[Exercise prompt]
Leave out the pictures and restate every entry word for word.

Data items
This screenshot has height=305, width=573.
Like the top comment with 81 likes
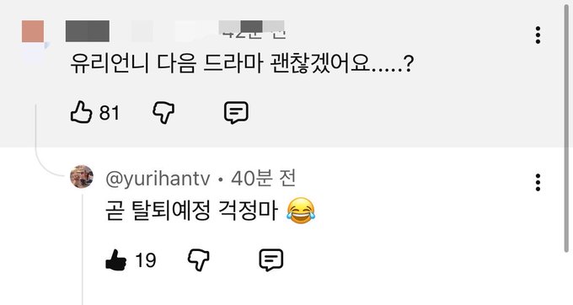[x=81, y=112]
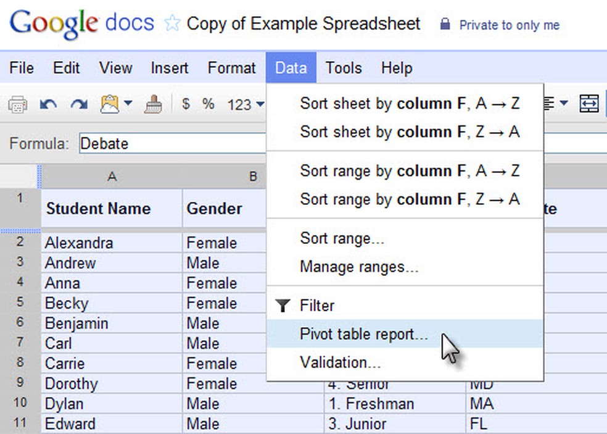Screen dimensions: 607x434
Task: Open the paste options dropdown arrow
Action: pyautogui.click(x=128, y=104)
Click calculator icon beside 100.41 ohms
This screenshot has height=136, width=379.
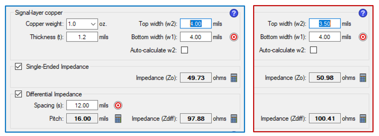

[Solution for this task]
This screenshot has height=305, width=573.
Like the top comment with 81 likes
[x=81, y=112]
Screen dimensions: 607x434
Task: Open the paste options dropdown arrow
Action: pyautogui.click(x=128, y=104)
Click calculator icon beside 100.41 ohms
This screenshot has height=136, width=379.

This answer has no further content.